It is a short bicycle ride for Cambodian migrant worker Chim Cheng to the nearest money transfer service in Thailand’s Saraburi province. The 26-year-old Battambang native saves up every month and sends his aging mother around $200.
Chim Cheng works at a meat processing facility in central Thailand. He would normally bump into other Cambodian migrant workers on his monthly bicycle ride. Last week, there were none to be seen.
Tens of thousands of Cambodian migrant workers have returned to Cambodia since the start of the COVID-19 pandemic last year, and more recently after an outbreak in migrant worker communities in Samut Sakhon province, which has since spread to other neighboring countries.
“When I saw others going back home, I felt like going home too. But I’m afraid I would be jobless at home,” he said on a Facebook Messenger call.
Cambodian government officials have confirmed that more than 80,000 workers have returned to the country since last March when the border with Thailand was closed. Around 8,000 have returned after the recent outbreak, which was detected in mid-December 2020.
As of Tuesday, 87 of the returned migrant workers had tested positive for COVID-19. The Cambodian government has bolstered quarantine and testing facilities to keep up with the large number of workers returning through land border checkpoints with Thailand.
Soeum Bunrith, deputy governor of Battambang province, said workers were returning because of the recent outbreak in Thailand, but that many were also coming back because they lost their jobs or wanted to be with their families during the pandemic.
“I have talked to them… [some] said they have lost their jobs [in Thailand] after COVID-19 hit hard, so they didn’t know what to do. They had to come back,” he said.
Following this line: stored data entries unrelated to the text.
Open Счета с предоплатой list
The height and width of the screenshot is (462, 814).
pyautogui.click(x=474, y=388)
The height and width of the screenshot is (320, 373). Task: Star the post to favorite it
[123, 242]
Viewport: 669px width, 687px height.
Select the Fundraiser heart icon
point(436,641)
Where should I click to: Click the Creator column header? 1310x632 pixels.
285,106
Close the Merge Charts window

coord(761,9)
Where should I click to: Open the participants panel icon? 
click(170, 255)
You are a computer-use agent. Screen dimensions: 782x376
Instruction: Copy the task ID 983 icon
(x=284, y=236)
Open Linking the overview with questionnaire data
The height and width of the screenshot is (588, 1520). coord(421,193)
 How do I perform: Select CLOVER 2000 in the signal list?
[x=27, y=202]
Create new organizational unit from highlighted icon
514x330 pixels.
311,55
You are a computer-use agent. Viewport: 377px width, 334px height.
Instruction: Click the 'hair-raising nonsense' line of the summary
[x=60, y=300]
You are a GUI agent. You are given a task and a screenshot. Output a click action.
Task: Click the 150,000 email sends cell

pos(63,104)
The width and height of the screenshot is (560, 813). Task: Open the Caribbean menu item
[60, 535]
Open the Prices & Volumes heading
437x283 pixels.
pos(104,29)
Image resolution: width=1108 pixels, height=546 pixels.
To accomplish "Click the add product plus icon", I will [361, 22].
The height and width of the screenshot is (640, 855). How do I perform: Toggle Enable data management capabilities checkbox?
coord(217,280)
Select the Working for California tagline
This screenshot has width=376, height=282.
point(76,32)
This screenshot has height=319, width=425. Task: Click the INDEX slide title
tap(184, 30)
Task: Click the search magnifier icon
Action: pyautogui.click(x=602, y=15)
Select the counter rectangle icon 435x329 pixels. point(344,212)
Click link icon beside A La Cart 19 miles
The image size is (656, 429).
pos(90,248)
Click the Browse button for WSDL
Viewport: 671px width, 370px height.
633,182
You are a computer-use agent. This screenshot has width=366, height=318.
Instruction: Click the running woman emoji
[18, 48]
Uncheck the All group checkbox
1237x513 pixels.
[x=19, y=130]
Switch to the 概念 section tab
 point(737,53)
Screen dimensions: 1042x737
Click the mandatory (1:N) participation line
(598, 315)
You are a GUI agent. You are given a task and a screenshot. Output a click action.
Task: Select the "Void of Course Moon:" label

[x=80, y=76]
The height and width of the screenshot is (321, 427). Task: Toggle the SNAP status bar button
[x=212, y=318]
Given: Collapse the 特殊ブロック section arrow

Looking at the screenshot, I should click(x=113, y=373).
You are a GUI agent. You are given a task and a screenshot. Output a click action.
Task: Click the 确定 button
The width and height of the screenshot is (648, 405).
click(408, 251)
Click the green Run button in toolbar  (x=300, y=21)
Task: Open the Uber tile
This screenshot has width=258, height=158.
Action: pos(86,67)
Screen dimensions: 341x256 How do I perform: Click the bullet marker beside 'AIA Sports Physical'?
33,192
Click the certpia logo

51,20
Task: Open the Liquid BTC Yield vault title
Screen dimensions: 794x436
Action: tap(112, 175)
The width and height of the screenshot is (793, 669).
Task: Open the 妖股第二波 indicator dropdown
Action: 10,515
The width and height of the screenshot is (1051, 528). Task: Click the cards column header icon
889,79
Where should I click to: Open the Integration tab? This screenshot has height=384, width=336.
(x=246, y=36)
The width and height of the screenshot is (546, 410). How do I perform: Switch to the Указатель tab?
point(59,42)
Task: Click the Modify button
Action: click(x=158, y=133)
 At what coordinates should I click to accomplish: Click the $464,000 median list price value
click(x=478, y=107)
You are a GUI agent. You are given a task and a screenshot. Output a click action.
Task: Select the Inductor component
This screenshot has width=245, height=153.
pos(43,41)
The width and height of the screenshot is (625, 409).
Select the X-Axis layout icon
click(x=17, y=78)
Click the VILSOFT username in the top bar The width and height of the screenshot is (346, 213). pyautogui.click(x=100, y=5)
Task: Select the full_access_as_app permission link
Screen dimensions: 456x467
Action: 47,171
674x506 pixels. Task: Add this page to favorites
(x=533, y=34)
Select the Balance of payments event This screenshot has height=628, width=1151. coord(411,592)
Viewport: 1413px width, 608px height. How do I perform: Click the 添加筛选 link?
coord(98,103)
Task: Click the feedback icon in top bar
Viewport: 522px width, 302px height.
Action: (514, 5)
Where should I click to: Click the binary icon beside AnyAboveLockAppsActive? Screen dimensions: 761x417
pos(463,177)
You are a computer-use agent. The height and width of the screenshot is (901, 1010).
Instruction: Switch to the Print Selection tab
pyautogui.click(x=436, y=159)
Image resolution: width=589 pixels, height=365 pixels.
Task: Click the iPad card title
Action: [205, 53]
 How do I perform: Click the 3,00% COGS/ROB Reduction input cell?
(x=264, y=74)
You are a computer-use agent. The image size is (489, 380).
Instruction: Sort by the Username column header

Loeng Sophon, a Thailand-based project officer for Cambodian labor rights group Central, said workers were also returning because they had expired passports and visas or could not afford new costs imposed on workers who moved to a different factory, including paying for COVID-19 tests before they can accept a new job.
“Illegal migrant workers are facing an even tougher situation,” Sophon said. “Sometimes, authorities and local police go for inspections to find people who do not have documentation and they are fined if found guilty.”
Despite these challenges, workers like Chim Cheng and his 23-year-old wife have chosen to remain in Thailand and continue to work under economic uncertainty.
Sok Sinath is in a similar position; she fears being unemployed if she returns to Cambodia. The Pailin resident is currently working in Thailand’s Rayong province at a pineapple juice factory, where her monthly salary dropped in half, to around $200 a month. Her employer asked her to work only five days a week with no overtime.
“After factories closed for a month or two, workers moved from one factory to another. We were asked to work only five days [a week] and with no overtime,” she said during a phone call.
The reduced salary does not make it financially lucrative to remain in Thailand – Cambodia’s minimum wage is $198. Nor does she have money saved up to pay for travel expenses back to Pailin.
“I will have to pay a lot to get back, including 3500 baht (around $116) for transportation from where I live to the border and then make a payment to cross the border," she said.
“So, I told my parents that I will just send them some of my money.”
Chhay Ly, who has lived in Thailand for a decade and helped recruit Cambodian workers, said the recent exodus of workers meant there were some jobs available in Thailand. He was working with 20 migrant workers currently to get them tested for COVID-19 before they can work at a new factory.
At times, up to 40 workers can contact him in a week to find new jobs, he added.
“I think 40 to 50 percent [of Cambodian migrant workers] lost their jobs. They have no income; that’s why [some] have to go back home. But some are staying here and doing whatever jobs they can find to earn a living,” Chhay Ly said.
Despite having a job, Chim Cheng is anxious to get home. He left Cambodia three years ago when his wife was pregnant with their first child. Months after the delivery Chim Cheng’s wife also moved to Thailand to increase their earnings, which is used to repay the family’s debt.
Chim Cheng is getting impatient and questioning whether it is worth continuing to work in Thailand. To make things worse, he is getting homesick and is yet to meet his young son.
“Our family in Cambodia has convinced us not to go back home for now,” Chim Cheng said.
“They are afraid it will be just a waste of time, a waste of money, and having to go through 14 days of quarantine with only joblessness to follow,” he said.